The Impact on IPO Pipelines and Cross-Border Listings
Nasdaq and HKEX Dual-Listing Trends
The resolution of the audit access issue has not fully restored investor confidence. In 2024, Chinese companies raised USD 4.2 billion through U.S. IPOs, compared to USD 8.1 billion in 2021 (the last full pre-HFCAA year), according to Refinitiv data. The drag is attributable to the residual uncertainty around the Protocol’s renewal—the agreement is subject to annual review by the PCAOB and the CSRC—and the higher audit costs. For example, a typical Main Board listing on HKEX with a VIE structure now requires a sponsor to engage both a U.S.-registered PCAOB auditor and a PRC-based audit firm, adding approximately HKD 8 million to the total listing expenses (based on HKEX’s 2024 survey of sponsor fees). This cost structure has pushed 12 companies that originally filed for Nasdaq listings in 2023-2024 to pivot to HKEX as their primary listing venue, including a Shenzhen-based semiconductor firm that withdrew its SEC filing in September 2024.

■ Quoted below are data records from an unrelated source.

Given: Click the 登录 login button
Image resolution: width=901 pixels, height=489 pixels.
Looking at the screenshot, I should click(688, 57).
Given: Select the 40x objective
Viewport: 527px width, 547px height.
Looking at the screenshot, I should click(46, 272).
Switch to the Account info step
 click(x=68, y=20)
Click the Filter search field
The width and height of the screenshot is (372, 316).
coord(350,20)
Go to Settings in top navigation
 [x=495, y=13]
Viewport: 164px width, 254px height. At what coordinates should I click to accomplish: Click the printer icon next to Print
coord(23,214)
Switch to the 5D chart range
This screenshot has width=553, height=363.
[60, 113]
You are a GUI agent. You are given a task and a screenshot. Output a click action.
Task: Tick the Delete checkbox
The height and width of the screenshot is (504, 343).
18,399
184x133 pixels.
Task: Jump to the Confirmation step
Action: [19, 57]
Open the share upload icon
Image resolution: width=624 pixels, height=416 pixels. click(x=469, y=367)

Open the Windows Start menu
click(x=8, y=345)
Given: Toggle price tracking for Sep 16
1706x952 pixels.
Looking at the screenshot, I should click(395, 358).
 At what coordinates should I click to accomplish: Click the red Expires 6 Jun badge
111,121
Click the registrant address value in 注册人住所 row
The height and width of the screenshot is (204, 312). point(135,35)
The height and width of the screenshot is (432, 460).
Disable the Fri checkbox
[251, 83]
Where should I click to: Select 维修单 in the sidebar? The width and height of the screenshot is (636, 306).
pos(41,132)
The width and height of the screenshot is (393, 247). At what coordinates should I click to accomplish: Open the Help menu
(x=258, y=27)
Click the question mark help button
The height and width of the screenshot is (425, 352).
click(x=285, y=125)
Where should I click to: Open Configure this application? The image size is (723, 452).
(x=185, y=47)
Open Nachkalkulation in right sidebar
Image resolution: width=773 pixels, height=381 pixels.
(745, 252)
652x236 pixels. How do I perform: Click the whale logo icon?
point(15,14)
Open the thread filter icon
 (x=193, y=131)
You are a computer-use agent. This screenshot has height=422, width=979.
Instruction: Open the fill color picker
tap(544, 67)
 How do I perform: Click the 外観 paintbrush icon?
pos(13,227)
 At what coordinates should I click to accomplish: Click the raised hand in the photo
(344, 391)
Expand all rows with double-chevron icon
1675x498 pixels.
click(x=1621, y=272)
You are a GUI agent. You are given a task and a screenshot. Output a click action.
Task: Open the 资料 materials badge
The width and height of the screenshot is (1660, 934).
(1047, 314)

The CSRC’s Filing Requirement
Since March 2023, the CSRC’s Filing Rules for Overseas Securities Offerings and Listings (effective March 31, 2023) require all PRC companies seeking overseas listings—including via VIE structures—to file with the CSRC within three business days of submitting the listing application to the overseas exchange. For U.S. listings, this filing triggers the PCAOB access mechanism, as the CSRC uses the filing to pre-identify audit firms for potential inspection. The CSRC’s 2024 annual report states that it processed 67 filings for U.S. listings in 2024, with an average approval time of 20 business days. This timeline, while shorter than the 60-day assessment for workpaper transfers, creates a sequential dependency: an issuer cannot complete its SEC filing until the CSRC filing is approved, effectively extending the listing timeline by 4-6 weeks.
Actionable Takeaways for Issuers and Advisors
- Issuers with a VIE structure should budget for a minimum 12-month timeline from engagement of the sponsor to listing on the Nasdaq or HKEX, factoring in the CSRC’s filing and PCAOB inspection preparation, compared to 8-9 months for a non-VIE Hong Kong listing.
- Audit committees must confirm that the lead auditor maintains a Hong Kong office with direct PCAOB registration, as the workpaper chain through Hong Kong reduces the risk of CSRC assessment delays under the Data Security Law.
- Sponsors (保薦人) should include in the engagement letter a specific clause requiring the auditor to provide a timeline for PCAOB inspection readiness, with milestones tied to the CSRC’s security assessment approval.
- For dual-listing candidates (Nasdaq + HKEX), the VIE disclosure in the HKEX prospectus (招股書) must be drafted concurrently with the SEC’s Regulation S-K disclosure, as the HKEX’s 2024 guidance note requires cross-referencing to U.S. filings.
- Legal counsel should review the VIE agreement’s cash flow repatriation clauses against the PCAOB’s 2024 inspection focus areas, particularly revenue recognition from PRC operating entities, to pre-empt deficiency findings in the first inspection cycle.